Saved data entries
----

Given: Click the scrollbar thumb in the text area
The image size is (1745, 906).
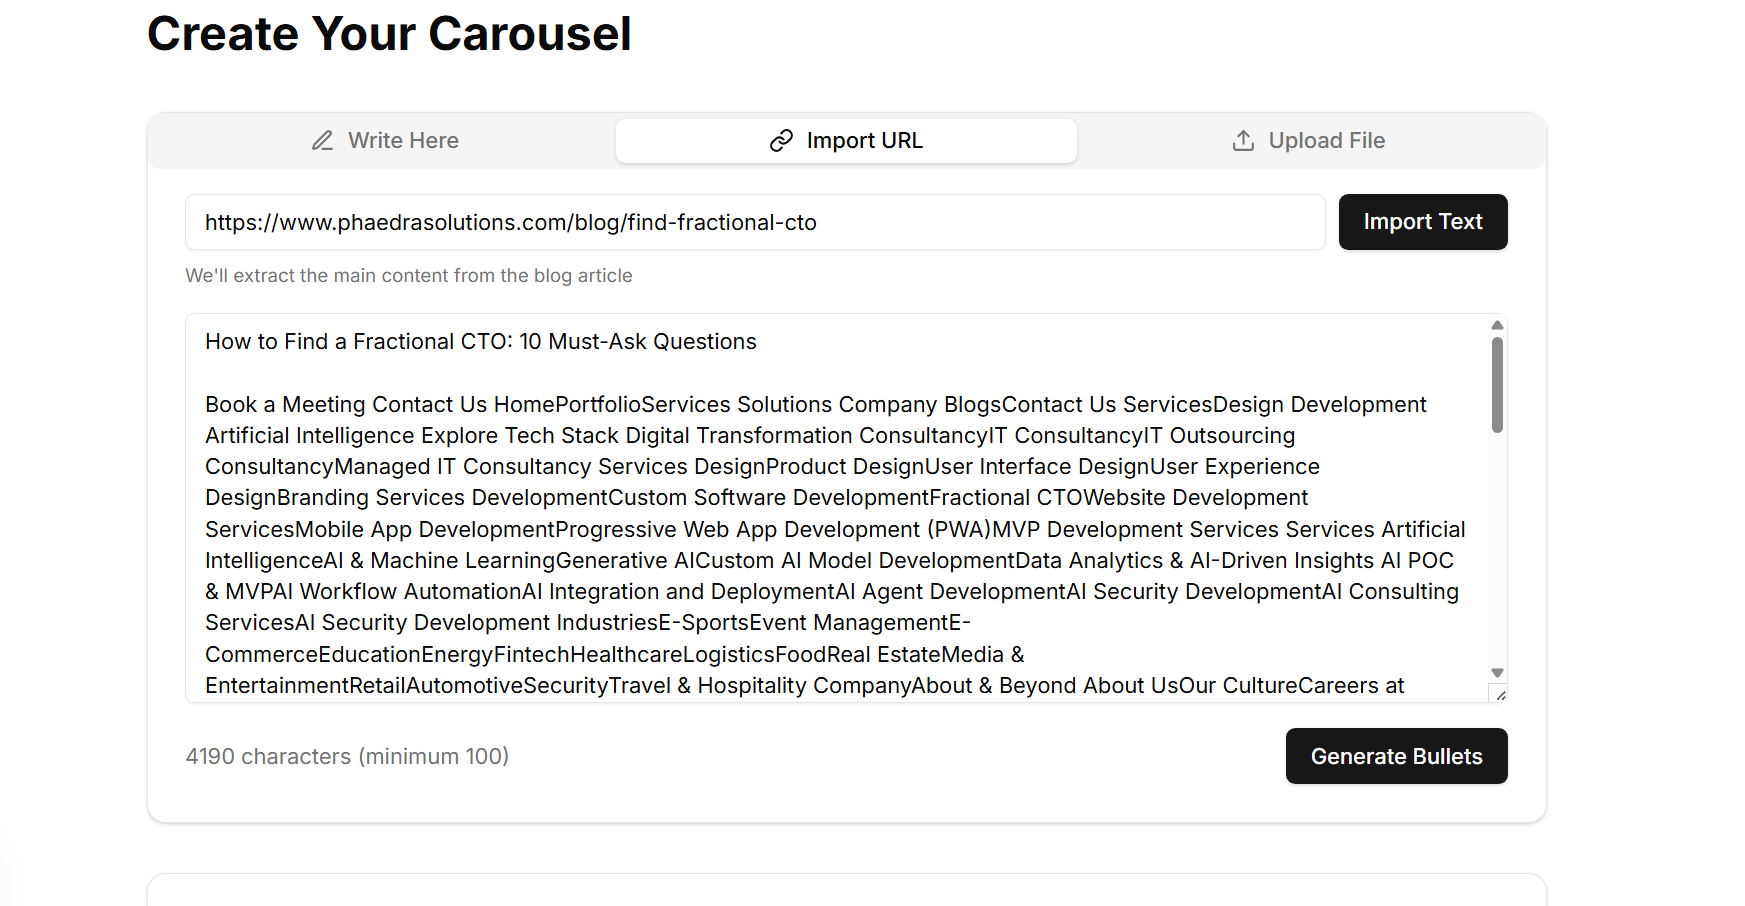Looking at the screenshot, I should (1497, 385).
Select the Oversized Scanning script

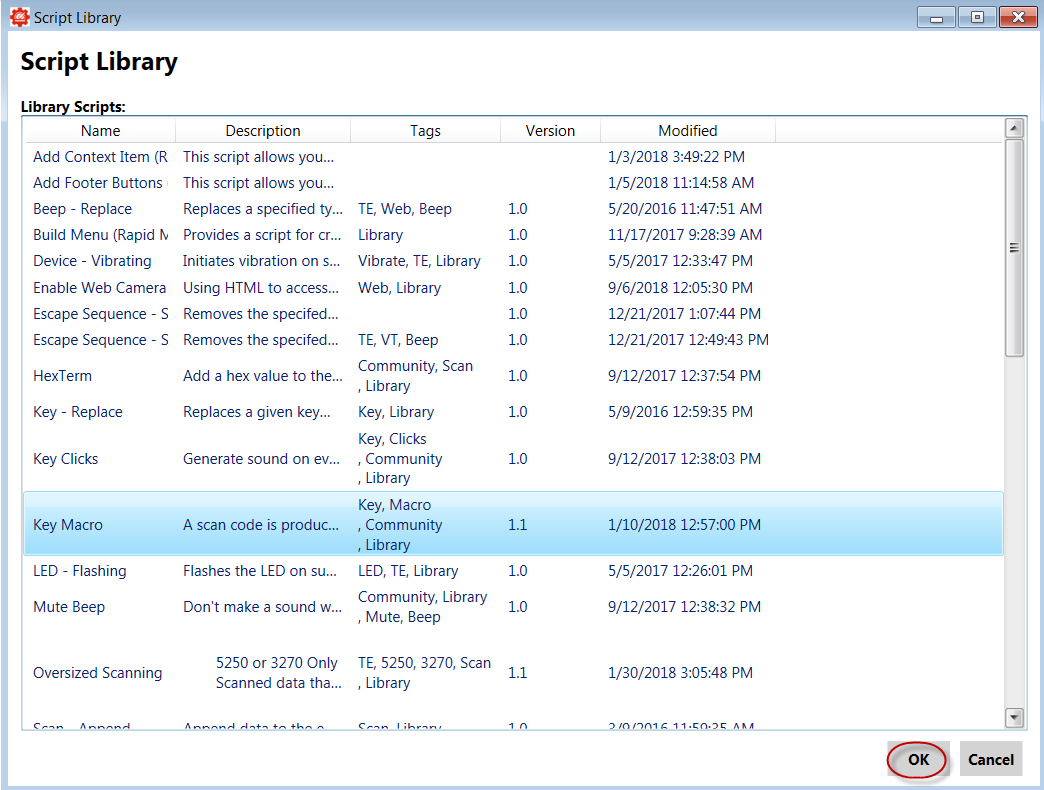tap(513, 673)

----

Repeat exactly the lines above, starting at the one that contains "The image size is (1745, 906)." and stopping at the last line of the entries, and leave out the pictures.

The image size is (1745, 906).
Looking at the screenshot, I should (1497, 385).
Select the Oversized Scanning script

tap(513, 673)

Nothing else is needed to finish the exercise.